With thanks to the fantastic physio we were seeing through outpatients, we were linked in with the Cerebral Palsy Education Centre in Glen Waverley. Austin was lucky to receive a spot in the babies group and was able to start early intervention at the age of 7 months. Since starting at CPEC we have never looked back. The skills, knowledge and support that the team of physios, Occupational, and Speech therapists have given us over the last 3 years to help assist Austin in his everyday life has been invaluable. Austin has high muscle tone in both arms and legs and is low toned in the trunk. Due to the sensory processing disorder, Austin has trouble moving his body through space, CPEC referred Austin to second skin to receive a second skin body splint, (similar to a suit burns victims where but with plastic boning) which has helped his stability immensely.

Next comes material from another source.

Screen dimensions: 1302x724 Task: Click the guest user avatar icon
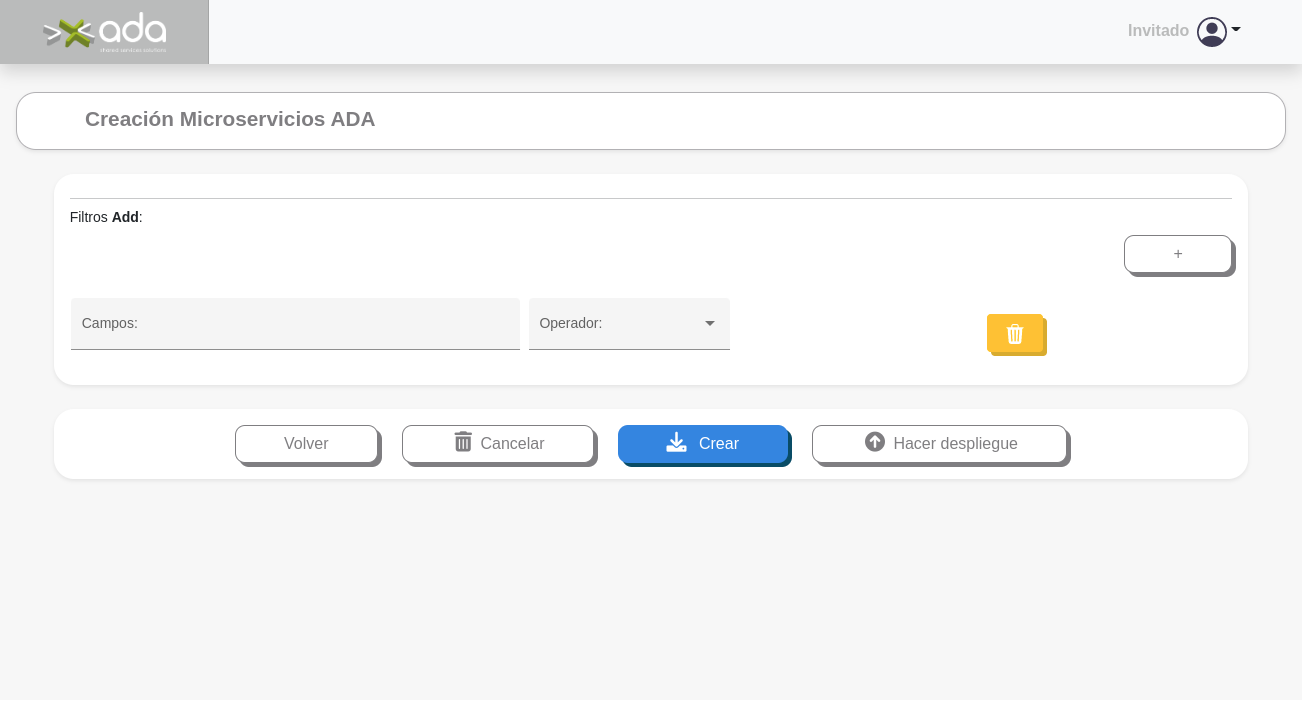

Austin has developed from commando crawling, to walking with a wooden ladder, progressing to a walking frame at the age of 21 months and this year as of about 3 months ago, has began to walk with walking sticks. Our aim is for Austin to eventually walk unaided. CPEC has given Austin a voice through the use of a communication book, he has learnt to socialise with his peers, as well as actively participate and learn. Due to this Austin has successfully integrated into mainstream day care, and will be attending mainstream kindergarten next year, with the intention of attending mainstream primary school when he is of school age. Austin will attend CPEC in the early intervention program until he reaches primary school, and from there he will then continue at CPEC with the after school group program.
Austin continues to defy the odds with his development, thanks to his determination and fighting spirit.
Our thanks for our sons progress goes to the dedicated CPEC therapy team but also to you the fundraisers. Without your fundraising support the Centre would not be able to operate. The government only covers 26% of the operating costs so without your crucial support it would mean hundreds of children around Australia would not have access to the finest programs in the world and their best chance of living an independent life as possible. So from a very grateful parent thank you. It is so nice to know that people in Australia are thinking about us and our children. Good Luck on Sunday the 14th
Little Austin Reid continues to make a splash in the Lilydale & Yarra Valley Leader. Read Austin's Stories
Austin is our latest little star appearing on The Circle. Austin is our nearly two year old dynamo who is achieving lots of milestones that he was never expected to.
Austin's has overcome a very traumatic birth where it took four doctors to resuscitate him. Due to the lack of oxygen over seven and half minutes to the brain, Austin was diagnosed with severe brain damage and subsequently Cerebral Palsy.
While Austin has CP with sensory issues which make its hard for him to work out where he starts and finishes, he has managed to learn in an amazingly short time how to crawl and now to walk with a walker. Austin loves being able to get around on his own and is busy tearing around the lounge room with things that were impossible to reach now tantalisingly close.
Austin loves to dance. His favourite music is Numbat and Friends, the Wiggles and Playschool. He is currently going through a phase where he likes to create ambiance with his meals and won't eat until his favourite tunes are playing in the background.
He has just received a specially designed bike and absolutely loves it.